The UN's World Food Programme said that Yemen's Huthis detained one of its employees in the rebel-held capital Sanaa on Sunday, with more staff members feared apprehended elsewhere in the country.
"WFP's offices in Sanaa were entered by local security forces who have detained a staff member, with reports of other detentions (of staff) in other areas," the agency said in a statement to AFP.
It added that it was "urgently seeking additional information" from the Huthi authorities, who seized the capital Sanaa in 2014 and now control large parts of Yemen. A security source told AFP that seven WFP employees and three UNICEF workers were arrested on Sunday after their offices had been raided.
The WFP statement said that "the arbitrary detention of humanitarian staff is unacceptable. The safety and security of personnel is essential to carrying out life-saving humanitarian work."
Following an Israeli strike on Sanaa on Thursday that killed the Iran-backed group's prime minister, a Yemeni security source told AFP that Huthi authorities had arrested dozens of people in Sanaa and other areas "on suspicion of collaborating with Israel".
In January, the rebels detained eight UN workers, adding to dozens of UN and aid group personnel held since June 2024.

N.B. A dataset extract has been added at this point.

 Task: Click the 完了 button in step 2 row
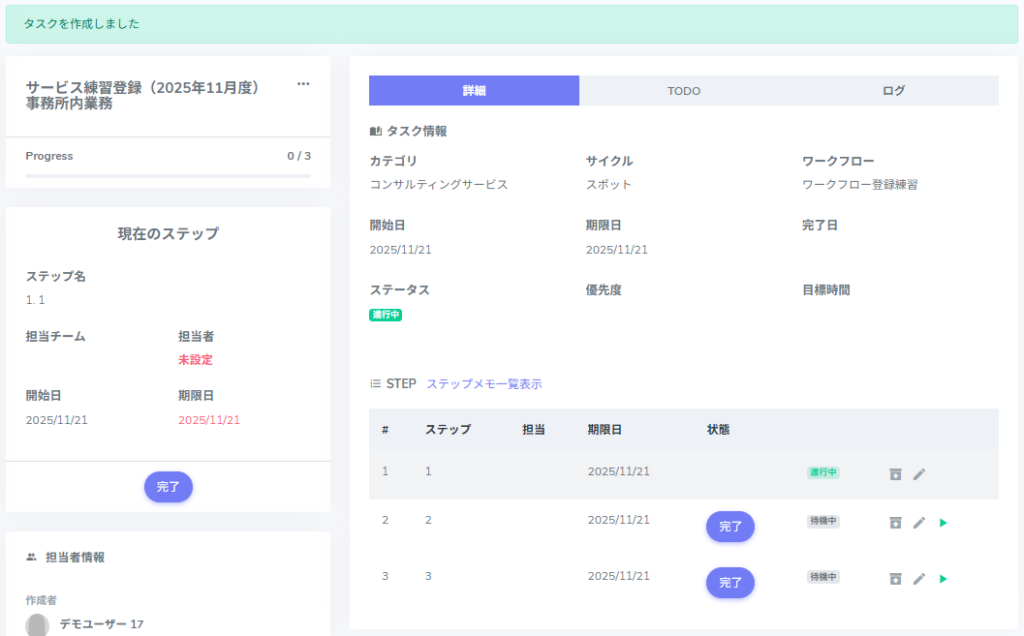coord(730,526)
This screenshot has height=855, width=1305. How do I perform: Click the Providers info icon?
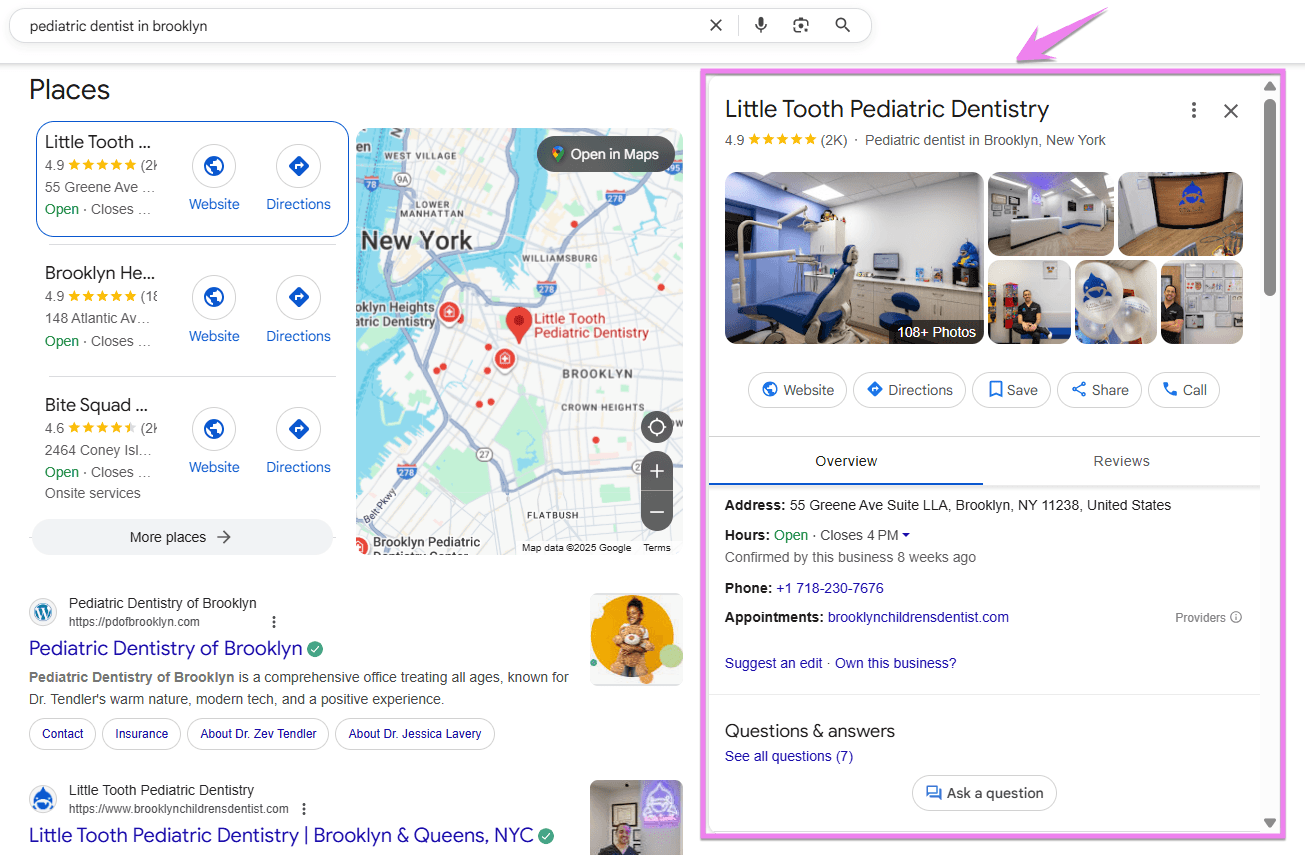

The Huthis claimed the June arrests included "an American-Israeli spy network" operating under the cover of humanitarian organisations -- allegations emphatically rejected by the UN.
UN Secretary-General Antonio Guterres in June demanded "their immediate and unconditional release", and lamented the "deplorable tragedy" of the death in detention of a WFP staffer earlier this year.
A decade of civil war has plunged Yemen into one of the world's worst humanitarian crises, with more than half of the population relying on aid.